The primary aim is to characterize the prevalence, severity and quality of musculoskeletal nociceptive pain in adult patients with neuromuscular disorders (NMD). The secondary objectives are to evaluate whether severity and distribution of muscle pain is associated with muscle function, and to assess whether muscle pain is associated with alterations of muscle elasticity and muscle stiffness. Results of patients with neuromuscular disorders will be compared to age- and gender-matched healthy volunteers. Approx. 70 patients with neuromuscular disorders and 20 healthy volunteers will be enrolled, including patients with the following neuromuscular disorders: histologically confirmed inclusion body myositis (IBM), genetically confirmed late-onset Pompe disease (LOPD), genetically confirmed spinal muscular atrophy type 3 (SMA3), genetically confirmed facio-scapulo-humeral muscle dystrophy (FSHD), genetically confirmed myotonic dystrophy type 1 or type 2 (DM1, DM2). The duration of patient recruitment will be around 12 months.

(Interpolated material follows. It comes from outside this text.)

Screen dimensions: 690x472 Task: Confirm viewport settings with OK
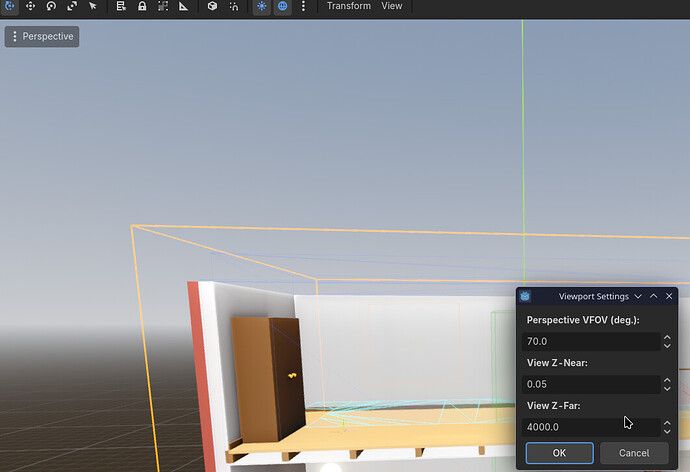559,453
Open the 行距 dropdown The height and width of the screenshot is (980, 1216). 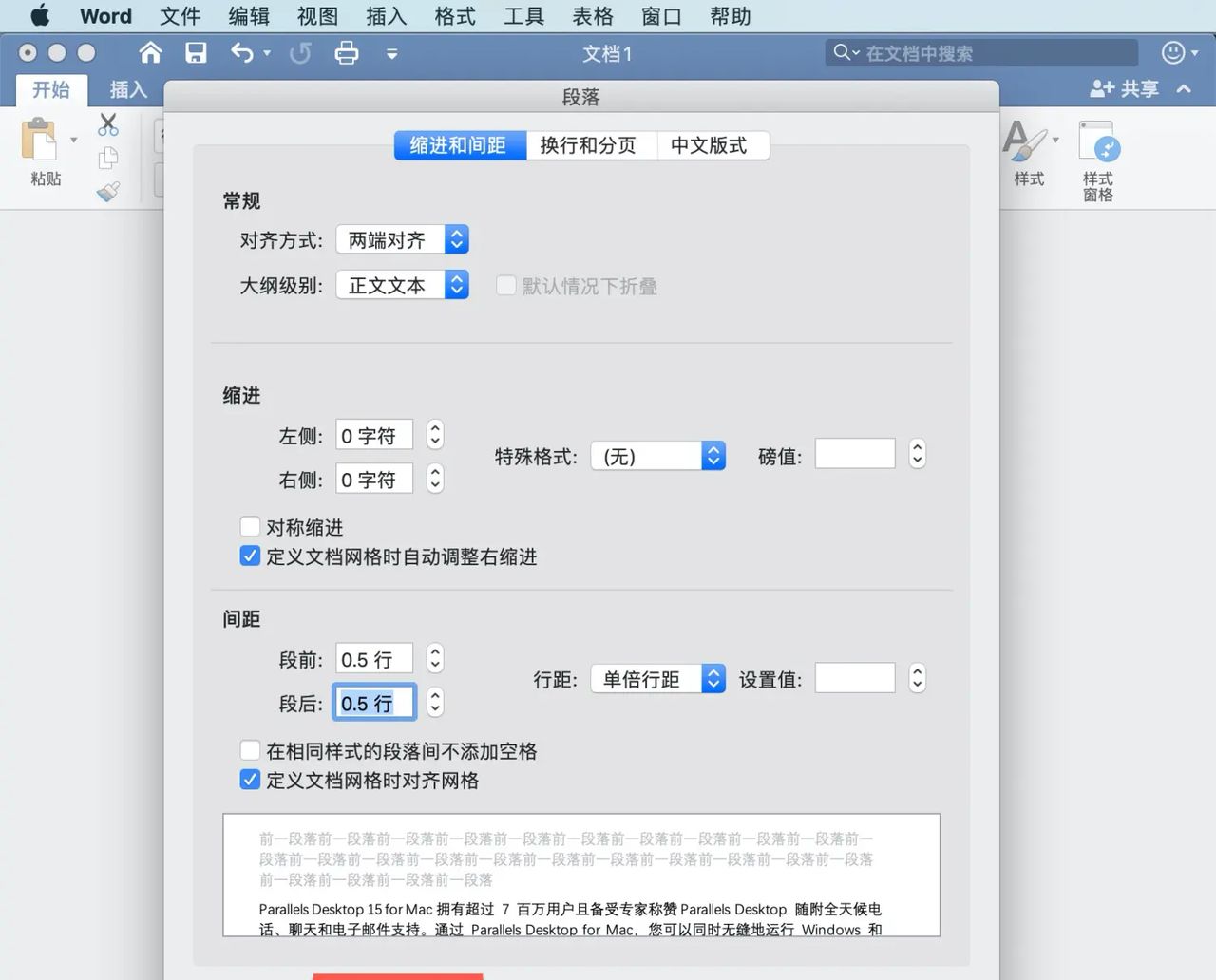click(657, 678)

NCT ID: NCT04193085 Completed - Clinical trials for Duchenne Muscular Dystrophy

Wearable Technology to Assess Gait Function in SMA and DMD

Start date: November 25, 2019
Phase:
Study type: Observational

The purpose of this project is to devise instrumented insoles capable of accurately measuring gait at each footfall, over multiple hours in any environment. To achieve high accuracy, the investigators will develop a new learning-based calibration framework. Features will be tested in controlled lab settings 39 during a single visit in people with SMA (13), DMD (13) and healthy controls (13) and in 15 participants in real-life environments.

NCT ID: NCT03921528 Completed - Clinical trials for Neuromuscular Diseases

An Active Treatment Study of SRK-015 in Patients With Type 2 or Type 3 Spinal Muscular Atrophy

TOPAZ
Start date: April 22, 2019
Phase: Phase 2
Study type: Interventional

The TOPAZ study will assess the safety and efficacy of SRK-015 in later-onset Spinal Muscular Atrophy (SMA Type 2 and Type 3) in pediatric and adult patients.